# A/V Receiver 5.1 Probleme



## wichi (1. Oktober 2009)

Ich besitze eine SB Audigy 2 ZS sowie den AV Receiver RX-5050B / RX-5052S von JVC. Diesen habe ich über den digitalen Ausgang der Soundkarte an den Receiver angschlossen. Mein Problem ist nun, dass der Receiver das ganze nicht als Sourrund bzw 5.1 erkennt. Es sei gleich dazu gesagt, dass ich natürlich auch meinen DVD Player angeschlossen habe und dort alles einwandfrei funktioniert! Eine aktuelle Software ist ebenfalls installiert. Wenn ich über Systemsteuerung auf meine Soundeinstellungen gehe und die Lautsprecher konfigurieren möchte so höre ich nur die seitlichen Lautsprecher.

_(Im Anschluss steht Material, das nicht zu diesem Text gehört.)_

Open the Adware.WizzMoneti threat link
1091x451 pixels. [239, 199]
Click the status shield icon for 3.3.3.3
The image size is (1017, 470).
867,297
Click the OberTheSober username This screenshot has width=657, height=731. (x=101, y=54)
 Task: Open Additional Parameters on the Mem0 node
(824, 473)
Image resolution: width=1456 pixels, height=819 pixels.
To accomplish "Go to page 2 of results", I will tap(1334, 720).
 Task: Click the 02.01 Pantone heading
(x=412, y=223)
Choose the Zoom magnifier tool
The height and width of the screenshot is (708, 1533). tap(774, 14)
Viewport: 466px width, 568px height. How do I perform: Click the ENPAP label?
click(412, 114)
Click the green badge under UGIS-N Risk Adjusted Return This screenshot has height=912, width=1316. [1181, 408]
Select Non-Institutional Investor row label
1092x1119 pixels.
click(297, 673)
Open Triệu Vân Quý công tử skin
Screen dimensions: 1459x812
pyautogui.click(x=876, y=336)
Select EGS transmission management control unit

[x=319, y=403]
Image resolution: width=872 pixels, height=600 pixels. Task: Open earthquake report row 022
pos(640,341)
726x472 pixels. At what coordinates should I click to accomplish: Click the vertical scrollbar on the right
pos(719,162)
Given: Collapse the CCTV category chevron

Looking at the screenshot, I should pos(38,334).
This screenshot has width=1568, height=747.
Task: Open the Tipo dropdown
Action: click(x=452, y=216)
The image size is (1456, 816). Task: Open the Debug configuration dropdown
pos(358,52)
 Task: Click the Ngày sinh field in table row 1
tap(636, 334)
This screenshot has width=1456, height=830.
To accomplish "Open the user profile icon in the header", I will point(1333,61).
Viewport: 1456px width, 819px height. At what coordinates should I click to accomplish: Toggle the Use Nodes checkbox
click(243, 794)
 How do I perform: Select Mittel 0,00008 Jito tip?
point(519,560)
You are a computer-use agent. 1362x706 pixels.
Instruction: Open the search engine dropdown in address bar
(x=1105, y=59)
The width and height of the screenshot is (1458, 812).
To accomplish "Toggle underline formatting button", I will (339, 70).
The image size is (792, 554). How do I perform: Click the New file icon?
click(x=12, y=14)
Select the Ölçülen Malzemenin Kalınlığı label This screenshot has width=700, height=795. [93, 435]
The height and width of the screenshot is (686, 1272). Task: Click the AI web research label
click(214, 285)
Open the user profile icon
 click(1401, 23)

Auch bei Spielen, die 5.1 / EAX unterstützen funktioniert der Center nicht.. Auf dem Receiver kann man auch sehen , dass nur die seitlichen Boxen "aktiviert" sind. Wenn ich einen Dolby Digital Film schaue , so sieht man auf dem Receiver immer alle 5 Boxen leuchten... Hab ich irgendwo einen Anschluss/Konfigurationsfehler?


Lg


----------



## chmee (1. Oktober 2009)

Bin da schon paar Tage raus (Konfiguration von Soundkarten für 5.1), aber glaube, noch zu wissen, dass die Konfiguration der Boxen nicht in der Soundkarte gemacht werden sollte und der optische Ausgang das Signal RAW bekommen und per Passthrough weiterleiten sollte. EAX funktioniert nicht über SPDIF -so war es jedenfalls mal - nur über den analogen 5.1Ausgang.

Links:
http://www.twam.info/electronics/spdif-audigy2
http://www.hifi-forum.de/viewthread-54-3497.html
http://www.hifi-forum.de/viewthread-54-8315.html

mfg chmee


----------